15 February 2012
The photo was taken a couple of days ago. It shows the rear of McKecknies from the canal.
Whenever as a child I replied to the question 'Where yow frum' with 'Aldridge' I was usually met with a finger brush to turn the nose up and the response 'Yam posh then aye ya'. I never considered that I was posh a possibility as I lived in a council house on the Redhouse and the Redhouse was seen as a bit of a dump to everyone else that lived in Aldridge and yet, although it was a council estate I could never see why the good burghers of the rest of Aldridge should see it as a dump. We sent more than our fair share of children to the Queen Mary's Schools in Walsall and also to Aldridge Grammar, there was even the odd university student so I always saw the estate as filled with decent hard working class people some of whom had aspirations.

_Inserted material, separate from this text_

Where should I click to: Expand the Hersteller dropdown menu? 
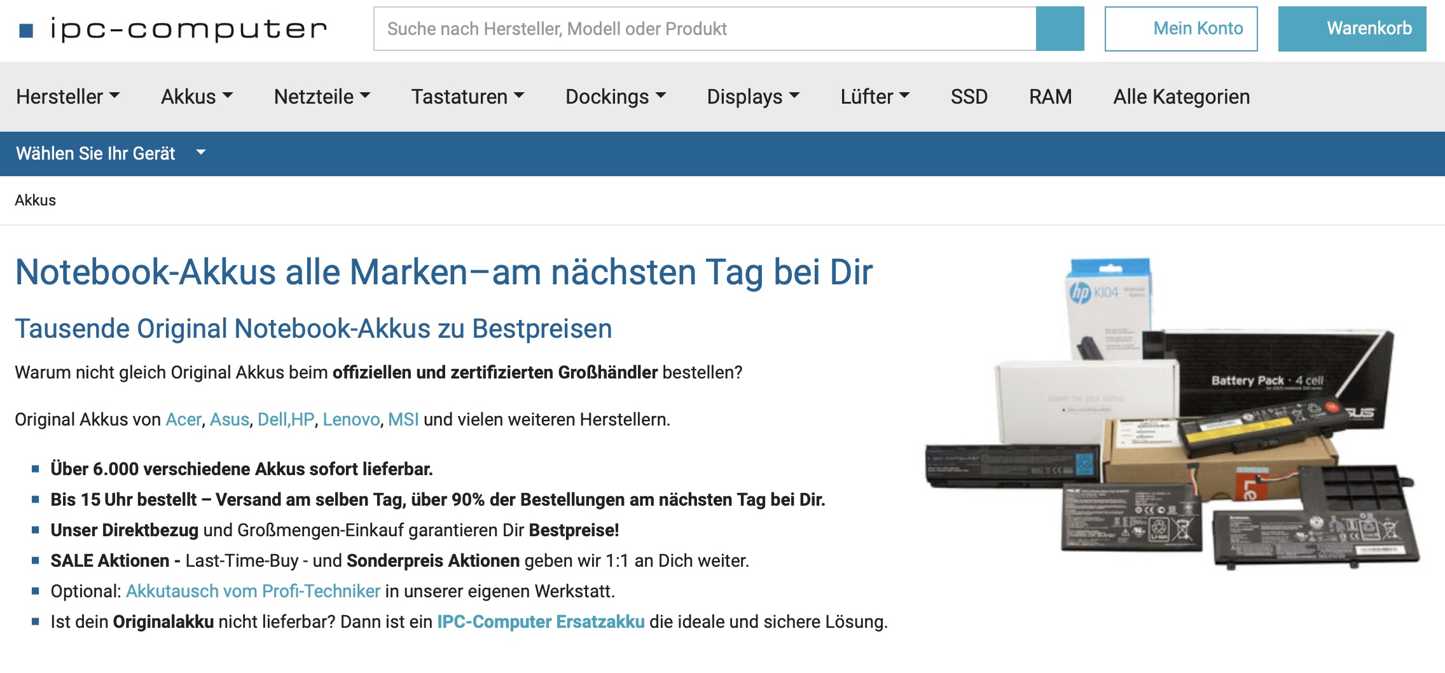click(67, 97)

Virtually every home on the estate had connections with one or more of the three enormous factories on the adjacent industrial estate; Birlec, where my own Mother worked as a secretary, BRD or McKechnies. All three are long gone now. The old Birlec factory now sorts and recycles all our green bin rubbish. BRD latterly GKN is closed and McKecknies having gone through several name changes/takeovers/buy-outs is largely mothballed although a small number of people are employed within the huge caverns that once employed thousands.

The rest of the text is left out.